##### INFORMATION PROVIDED #####
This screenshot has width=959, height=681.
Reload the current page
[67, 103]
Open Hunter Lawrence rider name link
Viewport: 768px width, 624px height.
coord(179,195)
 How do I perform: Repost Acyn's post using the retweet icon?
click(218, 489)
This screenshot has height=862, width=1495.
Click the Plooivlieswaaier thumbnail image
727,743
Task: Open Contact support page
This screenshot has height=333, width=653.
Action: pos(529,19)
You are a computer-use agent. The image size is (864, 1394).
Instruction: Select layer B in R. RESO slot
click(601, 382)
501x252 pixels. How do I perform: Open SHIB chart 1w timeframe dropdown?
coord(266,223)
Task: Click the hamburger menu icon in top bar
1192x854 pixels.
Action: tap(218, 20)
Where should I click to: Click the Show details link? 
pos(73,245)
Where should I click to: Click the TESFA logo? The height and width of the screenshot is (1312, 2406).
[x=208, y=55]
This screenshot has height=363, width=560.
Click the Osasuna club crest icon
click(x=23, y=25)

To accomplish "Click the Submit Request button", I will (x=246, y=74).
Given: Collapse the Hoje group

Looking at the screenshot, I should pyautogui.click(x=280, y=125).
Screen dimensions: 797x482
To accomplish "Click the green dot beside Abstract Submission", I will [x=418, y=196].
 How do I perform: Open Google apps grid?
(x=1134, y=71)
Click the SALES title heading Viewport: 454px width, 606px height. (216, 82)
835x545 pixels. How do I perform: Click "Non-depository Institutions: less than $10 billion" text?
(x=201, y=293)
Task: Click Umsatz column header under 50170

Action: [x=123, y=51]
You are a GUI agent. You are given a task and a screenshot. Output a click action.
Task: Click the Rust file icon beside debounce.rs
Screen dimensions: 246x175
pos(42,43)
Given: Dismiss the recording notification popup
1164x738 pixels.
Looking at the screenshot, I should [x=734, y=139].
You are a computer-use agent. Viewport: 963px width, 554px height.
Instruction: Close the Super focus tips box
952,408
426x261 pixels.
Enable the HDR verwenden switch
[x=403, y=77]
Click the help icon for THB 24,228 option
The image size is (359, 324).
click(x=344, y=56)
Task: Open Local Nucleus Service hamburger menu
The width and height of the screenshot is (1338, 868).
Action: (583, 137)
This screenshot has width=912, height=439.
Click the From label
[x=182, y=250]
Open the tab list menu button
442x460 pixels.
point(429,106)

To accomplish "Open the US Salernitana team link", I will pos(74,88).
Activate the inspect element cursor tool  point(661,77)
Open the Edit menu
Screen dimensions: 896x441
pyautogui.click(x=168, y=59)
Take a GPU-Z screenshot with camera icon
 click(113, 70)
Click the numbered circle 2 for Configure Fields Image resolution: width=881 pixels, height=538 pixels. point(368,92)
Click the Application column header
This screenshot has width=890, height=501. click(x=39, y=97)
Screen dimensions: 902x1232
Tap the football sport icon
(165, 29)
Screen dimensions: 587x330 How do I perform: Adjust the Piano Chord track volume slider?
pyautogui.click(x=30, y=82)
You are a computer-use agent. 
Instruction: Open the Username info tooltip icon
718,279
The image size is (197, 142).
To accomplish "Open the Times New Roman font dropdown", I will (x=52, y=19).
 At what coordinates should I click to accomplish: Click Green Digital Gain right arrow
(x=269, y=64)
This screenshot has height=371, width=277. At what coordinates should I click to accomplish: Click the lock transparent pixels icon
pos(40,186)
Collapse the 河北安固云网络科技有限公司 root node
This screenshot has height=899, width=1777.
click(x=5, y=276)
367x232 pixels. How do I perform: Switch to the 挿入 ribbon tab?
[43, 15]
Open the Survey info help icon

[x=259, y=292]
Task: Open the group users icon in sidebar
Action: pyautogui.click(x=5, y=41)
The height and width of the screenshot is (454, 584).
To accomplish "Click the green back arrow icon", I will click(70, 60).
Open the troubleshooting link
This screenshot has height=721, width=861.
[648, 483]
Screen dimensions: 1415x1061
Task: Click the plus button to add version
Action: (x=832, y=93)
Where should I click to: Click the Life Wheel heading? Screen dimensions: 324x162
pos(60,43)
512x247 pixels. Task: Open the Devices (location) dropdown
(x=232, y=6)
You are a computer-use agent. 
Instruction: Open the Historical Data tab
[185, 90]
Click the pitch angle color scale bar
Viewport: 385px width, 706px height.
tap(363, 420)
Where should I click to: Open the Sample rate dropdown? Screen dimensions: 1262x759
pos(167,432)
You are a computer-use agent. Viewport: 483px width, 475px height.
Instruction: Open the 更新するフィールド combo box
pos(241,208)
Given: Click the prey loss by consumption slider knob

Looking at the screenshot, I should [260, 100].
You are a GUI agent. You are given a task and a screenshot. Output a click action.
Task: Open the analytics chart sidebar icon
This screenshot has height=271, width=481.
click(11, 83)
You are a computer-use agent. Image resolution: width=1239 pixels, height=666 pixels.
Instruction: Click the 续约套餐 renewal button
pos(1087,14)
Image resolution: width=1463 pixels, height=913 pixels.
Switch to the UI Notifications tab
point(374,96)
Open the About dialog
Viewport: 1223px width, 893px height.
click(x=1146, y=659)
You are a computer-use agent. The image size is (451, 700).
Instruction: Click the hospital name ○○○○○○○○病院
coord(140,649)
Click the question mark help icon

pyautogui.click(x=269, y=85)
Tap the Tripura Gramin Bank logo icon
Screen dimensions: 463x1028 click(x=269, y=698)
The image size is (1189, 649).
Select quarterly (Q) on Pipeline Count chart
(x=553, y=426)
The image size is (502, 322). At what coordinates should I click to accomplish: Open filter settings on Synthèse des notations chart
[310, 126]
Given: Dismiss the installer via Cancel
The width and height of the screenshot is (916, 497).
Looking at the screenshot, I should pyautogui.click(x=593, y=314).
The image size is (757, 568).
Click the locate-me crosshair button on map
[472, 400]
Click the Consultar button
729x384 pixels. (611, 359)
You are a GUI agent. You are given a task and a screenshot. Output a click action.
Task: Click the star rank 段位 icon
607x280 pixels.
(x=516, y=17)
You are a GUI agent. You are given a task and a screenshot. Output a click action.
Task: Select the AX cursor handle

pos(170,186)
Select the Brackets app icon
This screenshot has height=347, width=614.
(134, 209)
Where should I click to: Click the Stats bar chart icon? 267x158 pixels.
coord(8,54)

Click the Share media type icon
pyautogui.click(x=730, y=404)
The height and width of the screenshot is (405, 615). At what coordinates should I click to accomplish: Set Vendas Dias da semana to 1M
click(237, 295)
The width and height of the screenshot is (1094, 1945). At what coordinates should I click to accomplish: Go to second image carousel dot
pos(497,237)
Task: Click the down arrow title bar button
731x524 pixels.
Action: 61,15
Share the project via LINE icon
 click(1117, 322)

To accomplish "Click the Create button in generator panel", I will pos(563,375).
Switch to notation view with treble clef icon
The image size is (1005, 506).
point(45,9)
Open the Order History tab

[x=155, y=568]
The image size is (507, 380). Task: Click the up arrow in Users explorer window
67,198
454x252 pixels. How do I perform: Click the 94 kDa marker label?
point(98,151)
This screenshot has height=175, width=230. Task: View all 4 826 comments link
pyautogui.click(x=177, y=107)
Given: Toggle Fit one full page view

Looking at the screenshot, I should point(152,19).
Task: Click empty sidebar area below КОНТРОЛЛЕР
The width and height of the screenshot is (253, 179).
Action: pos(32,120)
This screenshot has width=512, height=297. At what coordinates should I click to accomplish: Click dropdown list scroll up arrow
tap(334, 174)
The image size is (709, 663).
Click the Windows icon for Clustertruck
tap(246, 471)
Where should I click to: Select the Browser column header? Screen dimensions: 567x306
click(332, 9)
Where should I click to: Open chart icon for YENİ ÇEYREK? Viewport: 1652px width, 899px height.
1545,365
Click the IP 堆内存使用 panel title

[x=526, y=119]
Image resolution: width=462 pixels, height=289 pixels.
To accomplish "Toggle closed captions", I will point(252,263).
#####
BRIEF.
Give the listing once more, unchanged in every line.

EXERCISE RESULT.
This screenshot has width=959, height=681.
Reload the current page
[67, 103]
Open Hunter Lawrence rider name link
Viewport: 768px width, 624px height.
coord(179,195)
 How do I perform: Repost Acyn's post using the retweet icon?
click(218, 489)
This screenshot has height=862, width=1495.
Click the Plooivlieswaaier thumbnail image
727,743
Task: Open Contact support page
This screenshot has height=333, width=653.
Action: pos(529,19)
You are a computer-use agent. The image size is (864, 1394).
Instruction: Select layer B in R. RESO slot
click(601, 382)
501x252 pixels. How do I perform: Open SHIB chart 1w timeframe dropdown?
coord(266,223)
Task: Click the hamburger menu icon in top bar
1192x854 pixels.
Action: tap(218, 20)
Where should I click to: Click the Show details link? 
pos(73,245)
Where should I click to: Click the TESFA logo? The height and width of the screenshot is (1312, 2406).
[x=208, y=55]
This screenshot has height=363, width=560.
Click the Osasuna club crest icon
click(x=23, y=25)

To accomplish "Click the Submit Request button", I will (x=246, y=74).
Given: Collapse the Hoje group

Looking at the screenshot, I should pyautogui.click(x=280, y=125).
Screen dimensions: 797x482
To accomplish "Click the green dot beside Abstract Submission", I will [x=418, y=196].
 How do I perform: Open Google apps grid?
(x=1134, y=71)
Click the SALES title heading Viewport: 454px width, 606px height. (216, 82)
835x545 pixels. How do I perform: Click "Non-depository Institutions: less than $10 billion" text?
(x=201, y=293)
Task: Click Umsatz column header under 50170

Action: [x=123, y=51]
You are a GUI agent. You are given a task and a screenshot. Output a click action.
Task: Click the Rust file icon beside debounce.rs
Screen dimensions: 246x175
pos(42,43)
Given: Dismiss the recording notification popup
1164x738 pixels.
Looking at the screenshot, I should [x=734, y=139].
You are a computer-use agent. Viewport: 963px width, 554px height.
Instruction: Close the Super focus tips box
952,408
426x261 pixels.
Enable the HDR verwenden switch
[x=403, y=77]
Click the help icon for THB 24,228 option
The image size is (359, 324).
click(x=344, y=56)
Task: Open Local Nucleus Service hamburger menu
The width and height of the screenshot is (1338, 868).
Action: (583, 137)
This screenshot has width=912, height=439.
Click the From label
[x=182, y=250]
Open the tab list menu button
442x460 pixels.
point(429,106)

To accomplish "Open the US Salernitana team link", I will pos(74,88).
Activate the inspect element cursor tool  point(661,77)
Open the Edit menu
Screen dimensions: 896x441
pyautogui.click(x=168, y=59)
Take a GPU-Z screenshot with camera icon
 click(113, 70)
Click the numbered circle 2 for Configure Fields Image resolution: width=881 pixels, height=538 pixels. point(368,92)
Click the Application column header
This screenshot has width=890, height=501. click(x=39, y=97)
Screen dimensions: 902x1232
Tap the football sport icon
(165, 29)
Screen dimensions: 587x330 How do I perform: Adjust the Piano Chord track volume slider?
pyautogui.click(x=30, y=82)
You are a computer-use agent. 
Instruction: Open the Username info tooltip icon
718,279
The image size is (197, 142).
To accomplish "Open the Times New Roman font dropdown", I will (x=52, y=19).
 At what coordinates should I click to accomplish: Click Green Digital Gain right arrow
(x=269, y=64)
This screenshot has height=371, width=277. At what coordinates should I click to accomplish: Click the lock transparent pixels icon
pos(40,186)
Collapse the 河北安固云网络科技有限公司 root node
This screenshot has height=899, width=1777.
click(x=5, y=276)
367x232 pixels. How do I perform: Switch to the 挿入 ribbon tab?
[43, 15]
Open the Survey info help icon

[x=259, y=292]
Task: Open the group users icon in sidebar
Action: pyautogui.click(x=5, y=41)
The height and width of the screenshot is (454, 584).
To accomplish "Click the green back arrow icon", I will click(70, 60).
Open the troubleshooting link
This screenshot has height=721, width=861.
[648, 483]
Screen dimensions: 1415x1061
Task: Click the plus button to add version
Action: (x=832, y=93)
Where should I click to: Click the Life Wheel heading? Screen dimensions: 324x162
pos(60,43)
512x247 pixels. Task: Open the Devices (location) dropdown
(x=232, y=6)
You are a computer-use agent. 
Instruction: Open the Historical Data tab
[185, 90]
Click the pitch angle color scale bar
Viewport: 385px width, 706px height.
tap(363, 420)
Where should I click to: Open the Sample rate dropdown? Screen dimensions: 1262x759
pos(167,432)
You are a computer-use agent. Viewport: 483px width, 475px height.
Instruction: Open the 更新するフィールド combo box
pos(241,208)
Given: Click the prey loss by consumption slider knob

Looking at the screenshot, I should [260, 100].
You are a GUI agent. You are given a task and a screenshot. Output a click action.
Task: Open the analytics chart sidebar icon
This screenshot has height=271, width=481.
click(11, 83)
You are a computer-use agent. Image resolution: width=1239 pixels, height=666 pixels.
Instruction: Click the 续约套餐 renewal button
pos(1087,14)
Image resolution: width=1463 pixels, height=913 pixels.
Switch to the UI Notifications tab
point(374,96)
Open the About dialog
Viewport: 1223px width, 893px height.
click(x=1146, y=659)
You are a computer-use agent. The image size is (451, 700).
Instruction: Click the hospital name ○○○○○○○○病院
coord(140,649)
Click the question mark help icon

pyautogui.click(x=269, y=85)
Tap the Tripura Gramin Bank logo icon
Screen dimensions: 463x1028 click(x=269, y=698)
The image size is (1189, 649).
Select quarterly (Q) on Pipeline Count chart
(x=553, y=426)
The image size is (502, 322). At what coordinates should I click to accomplish: Open filter settings on Synthèse des notations chart
[310, 126]
Given: Dismiss the installer via Cancel
The width and height of the screenshot is (916, 497).
Looking at the screenshot, I should pyautogui.click(x=593, y=314).
The image size is (757, 568).
Click the locate-me crosshair button on map
[472, 400]
Click the Consultar button
729x384 pixels. (611, 359)
You are a GUI agent. You are given a task and a screenshot. Output a click action.
Task: Click the star rank 段位 icon
607x280 pixels.
(x=516, y=17)
You are a GUI agent. You are given a task and a screenshot. Output a click action.
Task: Select the AX cursor handle

pos(170,186)
Select the Brackets app icon
This screenshot has height=347, width=614.
(134, 209)
Where should I click to: Click the Stats bar chart icon? 267x158 pixels.
coord(8,54)

Click the Share media type icon
pyautogui.click(x=730, y=404)
The height and width of the screenshot is (405, 615). At what coordinates should I click to accomplish: Set Vendas Dias da semana to 1M
click(237, 295)
The width and height of the screenshot is (1094, 1945). At what coordinates should I click to accomplish: Go to second image carousel dot
pos(497,237)
Task: Click the down arrow title bar button
731x524 pixels.
Action: 61,15
Share the project via LINE icon
 click(1117, 322)

To accomplish "Click the Create button in generator panel", I will pos(563,375).
Switch to notation view with treble clef icon
The image size is (1005, 506).
point(45,9)
Open the Order History tab

[x=155, y=568]
The image size is (507, 380). Task: Click the up arrow in Users explorer window
67,198
454x252 pixels. How do I perform: Click the 94 kDa marker label?
point(98,151)
This screenshot has height=175, width=230. Task: View all 4 826 comments link
pyautogui.click(x=177, y=107)
Given: Toggle Fit one full page view

Looking at the screenshot, I should point(152,19).
Task: Click empty sidebar area below КОНТРОЛЛЕР
The width and height of the screenshot is (253, 179).
Action: pos(32,120)
This screenshot has width=512, height=297. At what coordinates should I click to accomplish: Click dropdown list scroll up arrow
tap(334, 174)
The image size is (709, 663).
Click the Windows icon for Clustertruck
tap(246, 471)
Where should I click to: Select the Browser column header? Screen dimensions: 567x306
click(332, 9)
Where should I click to: Open chart icon for YENİ ÇEYREK? Viewport: 1652px width, 899px height.
1545,365
Click the IP 堆内存使用 panel title

[x=526, y=119]
Image resolution: width=462 pixels, height=289 pixels.
To accomplish "Toggle closed captions", I will point(252,263).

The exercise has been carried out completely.